Evolving Business Model

It is a known fact that a good portion of the revenue that publications make comes from advertisement.

While advertisement and journalism may appear side by side to the audience, there is a distinct separation between the two realms of communication. “For many, many there was a tall wall between advertising and news departments”, says Carlson.

The internet has converted that wall into a fence.

Advertisers see the internet has a huge advantage to them. Multimedia publications are just as dependent on advertisements.

The internet provides multiple ways to incorporate stories with certain types of advertisement. (See example below) To go this route, however, is a “slippery slope”, says Carlson.

“I think anything that is advertising or marketing related should be clearly labeled as that.”

The important thing to remember is journalism going hand in hand with advertisement can lead to faulty credibility.


The Black Dahlia and LA 										    Times

The Black Dahlia, a Universal Picture, came out theaters in 2006. Set in the 1940s, the movie is based off a series of unsolved murders in the Los Angeles area. The LA Times covered the actual murders in the late 1940s.
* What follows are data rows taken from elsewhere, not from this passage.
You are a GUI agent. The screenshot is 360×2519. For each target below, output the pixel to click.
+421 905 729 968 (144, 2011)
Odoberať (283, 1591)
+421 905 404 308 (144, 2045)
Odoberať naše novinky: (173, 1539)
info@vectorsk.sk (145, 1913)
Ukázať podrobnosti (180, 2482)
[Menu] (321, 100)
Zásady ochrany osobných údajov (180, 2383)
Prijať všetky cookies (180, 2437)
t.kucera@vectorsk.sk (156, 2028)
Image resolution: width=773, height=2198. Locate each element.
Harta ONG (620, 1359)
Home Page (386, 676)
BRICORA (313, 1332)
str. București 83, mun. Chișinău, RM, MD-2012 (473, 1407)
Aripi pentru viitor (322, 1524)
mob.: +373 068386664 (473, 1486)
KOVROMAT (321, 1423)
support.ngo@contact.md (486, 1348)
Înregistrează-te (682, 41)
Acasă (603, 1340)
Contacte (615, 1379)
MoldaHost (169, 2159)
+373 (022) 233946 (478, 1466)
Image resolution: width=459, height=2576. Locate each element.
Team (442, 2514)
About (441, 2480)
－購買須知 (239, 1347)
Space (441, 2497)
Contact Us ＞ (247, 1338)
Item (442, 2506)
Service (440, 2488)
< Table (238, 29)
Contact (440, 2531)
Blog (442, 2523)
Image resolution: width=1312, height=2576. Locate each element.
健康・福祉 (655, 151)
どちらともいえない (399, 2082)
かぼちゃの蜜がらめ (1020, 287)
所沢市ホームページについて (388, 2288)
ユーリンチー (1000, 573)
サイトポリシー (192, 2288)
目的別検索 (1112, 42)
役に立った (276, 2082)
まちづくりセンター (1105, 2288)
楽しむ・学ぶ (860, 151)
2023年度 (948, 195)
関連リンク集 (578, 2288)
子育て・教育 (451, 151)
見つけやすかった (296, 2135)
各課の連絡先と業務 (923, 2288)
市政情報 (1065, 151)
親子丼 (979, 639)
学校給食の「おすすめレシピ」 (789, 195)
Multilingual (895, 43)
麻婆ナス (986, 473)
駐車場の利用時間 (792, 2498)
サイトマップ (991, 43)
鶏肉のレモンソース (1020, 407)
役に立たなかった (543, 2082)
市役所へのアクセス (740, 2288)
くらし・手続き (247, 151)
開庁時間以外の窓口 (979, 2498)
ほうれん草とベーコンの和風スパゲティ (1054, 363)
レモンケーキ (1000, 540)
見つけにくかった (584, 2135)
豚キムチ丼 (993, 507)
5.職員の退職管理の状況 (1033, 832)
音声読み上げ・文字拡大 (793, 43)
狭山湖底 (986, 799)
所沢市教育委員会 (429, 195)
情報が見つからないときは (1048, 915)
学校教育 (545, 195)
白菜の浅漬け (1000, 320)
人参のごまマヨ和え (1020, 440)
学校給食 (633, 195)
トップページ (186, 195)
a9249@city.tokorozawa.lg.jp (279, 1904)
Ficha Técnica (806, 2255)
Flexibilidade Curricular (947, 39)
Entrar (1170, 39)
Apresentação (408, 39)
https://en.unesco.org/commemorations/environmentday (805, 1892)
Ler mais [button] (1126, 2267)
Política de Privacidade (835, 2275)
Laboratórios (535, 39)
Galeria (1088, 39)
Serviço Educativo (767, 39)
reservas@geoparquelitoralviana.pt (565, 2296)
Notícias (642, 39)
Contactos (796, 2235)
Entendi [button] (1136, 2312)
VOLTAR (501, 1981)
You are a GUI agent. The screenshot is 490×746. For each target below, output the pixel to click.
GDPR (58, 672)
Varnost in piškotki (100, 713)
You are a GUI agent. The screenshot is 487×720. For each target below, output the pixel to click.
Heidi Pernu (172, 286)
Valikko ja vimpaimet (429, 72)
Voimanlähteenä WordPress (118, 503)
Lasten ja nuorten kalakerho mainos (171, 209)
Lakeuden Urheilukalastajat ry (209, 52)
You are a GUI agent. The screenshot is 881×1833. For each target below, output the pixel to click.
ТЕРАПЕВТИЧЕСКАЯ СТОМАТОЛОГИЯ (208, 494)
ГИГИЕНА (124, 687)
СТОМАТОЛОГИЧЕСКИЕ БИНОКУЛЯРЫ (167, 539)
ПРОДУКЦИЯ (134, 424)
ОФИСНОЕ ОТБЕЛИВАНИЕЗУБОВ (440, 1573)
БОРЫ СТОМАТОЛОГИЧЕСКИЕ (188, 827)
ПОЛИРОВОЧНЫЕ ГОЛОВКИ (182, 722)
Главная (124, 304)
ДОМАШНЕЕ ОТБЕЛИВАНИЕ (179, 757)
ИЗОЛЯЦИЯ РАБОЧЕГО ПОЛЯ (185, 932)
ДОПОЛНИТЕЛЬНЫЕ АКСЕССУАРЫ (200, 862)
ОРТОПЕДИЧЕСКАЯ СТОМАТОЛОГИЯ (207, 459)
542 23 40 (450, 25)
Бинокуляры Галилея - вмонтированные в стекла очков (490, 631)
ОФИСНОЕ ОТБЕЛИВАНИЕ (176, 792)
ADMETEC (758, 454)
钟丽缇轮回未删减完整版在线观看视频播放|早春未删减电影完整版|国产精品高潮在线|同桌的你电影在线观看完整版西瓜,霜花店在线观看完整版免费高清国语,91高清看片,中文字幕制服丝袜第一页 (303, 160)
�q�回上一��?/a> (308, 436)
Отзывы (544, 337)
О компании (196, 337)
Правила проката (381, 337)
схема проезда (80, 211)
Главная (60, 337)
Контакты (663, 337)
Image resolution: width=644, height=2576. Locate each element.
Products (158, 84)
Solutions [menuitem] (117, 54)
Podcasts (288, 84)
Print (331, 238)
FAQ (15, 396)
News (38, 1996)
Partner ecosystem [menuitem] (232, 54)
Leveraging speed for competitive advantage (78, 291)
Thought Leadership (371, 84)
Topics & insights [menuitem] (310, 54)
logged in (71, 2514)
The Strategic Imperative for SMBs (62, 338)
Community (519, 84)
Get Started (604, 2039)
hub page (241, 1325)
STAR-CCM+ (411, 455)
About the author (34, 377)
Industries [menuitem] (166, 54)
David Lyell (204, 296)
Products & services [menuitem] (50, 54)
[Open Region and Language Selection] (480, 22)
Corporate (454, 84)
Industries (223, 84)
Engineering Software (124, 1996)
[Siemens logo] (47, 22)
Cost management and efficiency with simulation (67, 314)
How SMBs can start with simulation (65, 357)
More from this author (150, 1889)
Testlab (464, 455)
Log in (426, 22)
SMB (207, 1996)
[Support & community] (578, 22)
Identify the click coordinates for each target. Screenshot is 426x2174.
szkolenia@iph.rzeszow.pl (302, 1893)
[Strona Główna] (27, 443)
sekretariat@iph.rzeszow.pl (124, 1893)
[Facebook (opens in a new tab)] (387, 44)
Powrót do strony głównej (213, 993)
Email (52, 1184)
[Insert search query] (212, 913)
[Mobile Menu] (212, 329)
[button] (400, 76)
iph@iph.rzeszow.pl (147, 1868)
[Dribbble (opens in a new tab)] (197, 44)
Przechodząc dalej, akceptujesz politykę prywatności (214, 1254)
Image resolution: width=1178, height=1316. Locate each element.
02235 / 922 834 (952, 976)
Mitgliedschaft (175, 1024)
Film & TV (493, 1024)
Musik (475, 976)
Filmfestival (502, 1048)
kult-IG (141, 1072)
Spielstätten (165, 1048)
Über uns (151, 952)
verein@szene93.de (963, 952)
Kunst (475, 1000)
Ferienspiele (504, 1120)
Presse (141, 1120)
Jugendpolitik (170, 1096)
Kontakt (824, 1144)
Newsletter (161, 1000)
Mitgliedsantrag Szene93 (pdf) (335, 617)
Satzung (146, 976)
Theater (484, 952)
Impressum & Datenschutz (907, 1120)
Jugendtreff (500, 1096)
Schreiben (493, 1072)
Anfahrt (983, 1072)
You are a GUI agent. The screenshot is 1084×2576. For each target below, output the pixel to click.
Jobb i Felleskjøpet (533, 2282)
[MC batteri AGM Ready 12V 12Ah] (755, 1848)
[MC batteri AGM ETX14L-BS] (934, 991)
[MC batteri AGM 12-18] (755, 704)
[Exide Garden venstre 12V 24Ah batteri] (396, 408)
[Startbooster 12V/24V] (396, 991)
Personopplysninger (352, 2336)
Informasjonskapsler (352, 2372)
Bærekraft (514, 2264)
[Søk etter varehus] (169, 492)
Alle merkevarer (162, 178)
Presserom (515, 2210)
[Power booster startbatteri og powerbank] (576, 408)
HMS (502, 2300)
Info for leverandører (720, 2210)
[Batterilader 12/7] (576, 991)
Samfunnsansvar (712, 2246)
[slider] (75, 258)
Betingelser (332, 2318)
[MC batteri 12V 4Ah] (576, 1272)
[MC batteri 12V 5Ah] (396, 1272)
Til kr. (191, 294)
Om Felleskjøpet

As promotion for the movie, Universal approached the LA Times to set up a site that would be dedicated to the archives of the Black Dahlia by the LA Times, and show its relation to the movie, as well as, provide a link to the movie's site. The link above is a link to the website. Overall the website is a risk to the ethics of journalism. The brick wall between advertisement and journalism is becoming a fence. What do you think?

* This example was given at McBride's lecture at the University of Florida, January 2008.